**** RECORD SET ****

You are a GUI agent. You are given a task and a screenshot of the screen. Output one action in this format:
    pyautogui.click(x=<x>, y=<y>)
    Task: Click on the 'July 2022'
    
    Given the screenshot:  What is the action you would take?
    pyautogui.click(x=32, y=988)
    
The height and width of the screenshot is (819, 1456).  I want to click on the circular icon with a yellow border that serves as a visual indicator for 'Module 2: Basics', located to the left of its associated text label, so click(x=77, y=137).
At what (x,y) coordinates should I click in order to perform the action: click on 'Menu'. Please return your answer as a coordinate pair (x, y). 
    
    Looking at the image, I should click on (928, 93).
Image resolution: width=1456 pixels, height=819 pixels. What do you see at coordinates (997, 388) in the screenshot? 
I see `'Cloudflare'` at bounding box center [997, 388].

****

Copy all of the data above verbatim, line for line.

You are a GUI agent. You are given a task and a screenshot of the screen. Output one action in this format:
    pyautogui.click(x=<x>, y=<y>)
    Task: Click on the 'July 2022'
    
    Given the screenshot:  What is the action you would take?
    pyautogui.click(x=32, y=988)
    
The height and width of the screenshot is (819, 1456).  I want to click on the circular icon with a yellow border that serves as a visual indicator for 'Module 2: Basics', located to the left of its associated text label, so click(x=77, y=137).
At what (x,y) coordinates should I click in order to perform the action: click on 'Menu'. Please return your answer as a coordinate pair (x, y). 
    
    Looking at the image, I should click on (928, 93).
Image resolution: width=1456 pixels, height=819 pixels. What do you see at coordinates (997, 388) in the screenshot? 
I see `'Cloudflare'` at bounding box center [997, 388].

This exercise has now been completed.